= Nick Rosen (British filmmaker) =

Nick Rosen is an author, campaigner and documentary film-maker. His book Off the Grid: Inside the Movement for More Space, Less Government, and True Independence in Modern America is published by Penguin Books and was released July 27, 2010.

His book How To Live Off-Grid, published by Doubleday June 2007, is a guide to escaping the rat race; part of an ecological campaign to change the rules on planning permission via his website Off-Grid.net started in 1996.

==Books==
- The Net-Head Handbook: The First Guide to Computer Chic (Hodder & Stoughton, 1996).

==Films==
- Brezhnev's Daughter (awarded Best International Production at the New York Film and TV Festival, 1995).
- Sacred Ground (co-production between Vivum, PBS Frontline and Channel 4).
- The Battle for Ground Zero (Channel 4; also shown on PBS Frontline).

==Publications==
- Co-author, The Internet 1995–2000 (Durlacher Stockbrokers, published 1996).
- business.eu (published 2000).

In the early nineties, Nick became a freelance journalist, primarily writing for The Times and The Guardian. It was during this period that he met Katharine Hamnett and co-founded the short lived eco magazine TOMORROW.

In 1992, Rosen formed a TV production company, Vivum, and began to make documentaries for the ITV First Tuesday series. In 1992-3 he produced Brezhnev's Daughter, a documentary about the way the Nomenklatura were coming to terms with the new order in Russia. It won Best International Production prize at the NY Film and TV Festival.

Rosen wrote "The Durlacher Report" which became the base document in many of the early Internet IPOs, such as Demon, Pipex and Easynet, and followed this with The Net-Head Handbook, a satire about the dawning of the internet.

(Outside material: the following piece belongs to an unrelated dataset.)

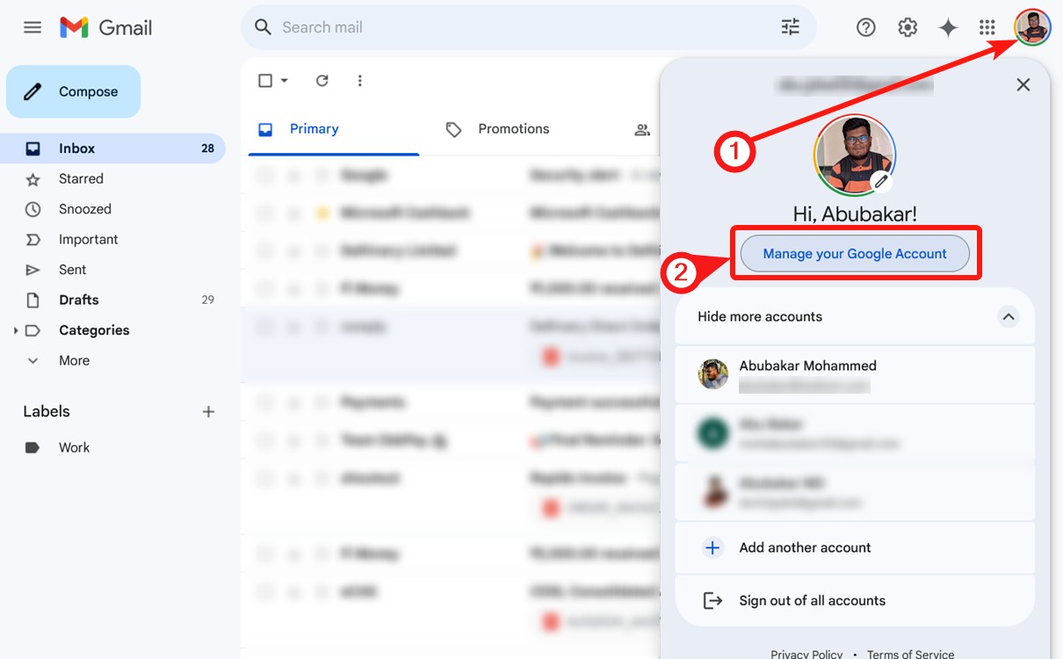Click the Search mail input field
Screen dimensions: 1063x659
coord(439,27)
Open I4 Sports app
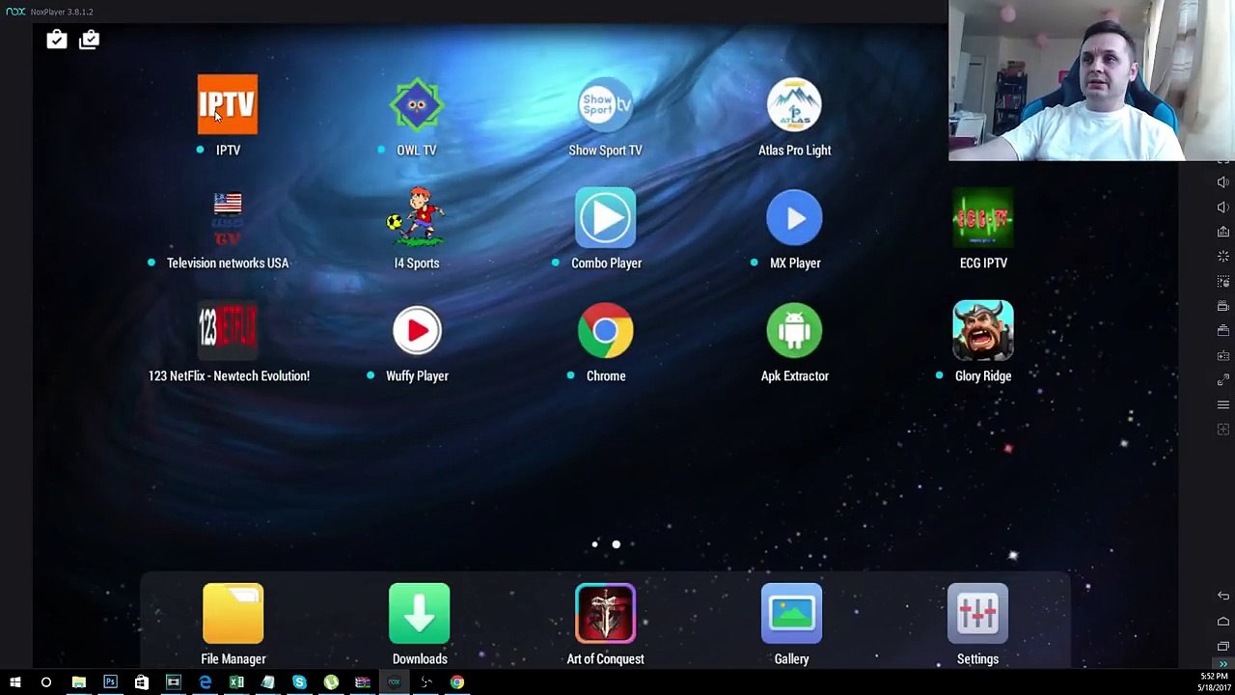This screenshot has width=1235, height=695. pyautogui.click(x=417, y=217)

In 2004, Rosen produced Sacred Ground, the fight for Ground Zero, for PBS and Channel 4 – a film about the battle to build a meaningful memorial at Ground Zero, and in 2006 he produced Britain’s Commuter Nightmare, a one-hour documentary for Channel 4 Dispatches.

His other ventures as start-ups included The Online Research Agency Limited which in its short life produced one considerable work "Business.eu" - a report focused on online business in Europe. Online Research Agency was wound up in an orderly manner in 2001, shortly after Rosen had sold the domain name 'itv.com' to the ITV company Granada for approximately £100,000; he had registered it to himself back in 1994. In 2000, Rosen had been taken to the WIPO domain tribunal by another media company, XFM radio, after Rosen had registered the domain name 'xfm.com' in 1996 via his company Intervid Limited; the panel concluded that "the onus lies on the complainant...it is felt that it has not done quite enough to shift that onus. In view of the above, the claim for relief is denied." In autumn 1995, the International Times editor and publisher, Chris Brook, threatened legal proceedings via David Wineman solicitors over another domain name issue; Rosen then claimed a 'mistake' had been made and the issue was settled.

In 1999 he met his wife, artist Fiona Banner. They married in 2005 and have a young daughter.

He is the son of scientist Dennis Rosen.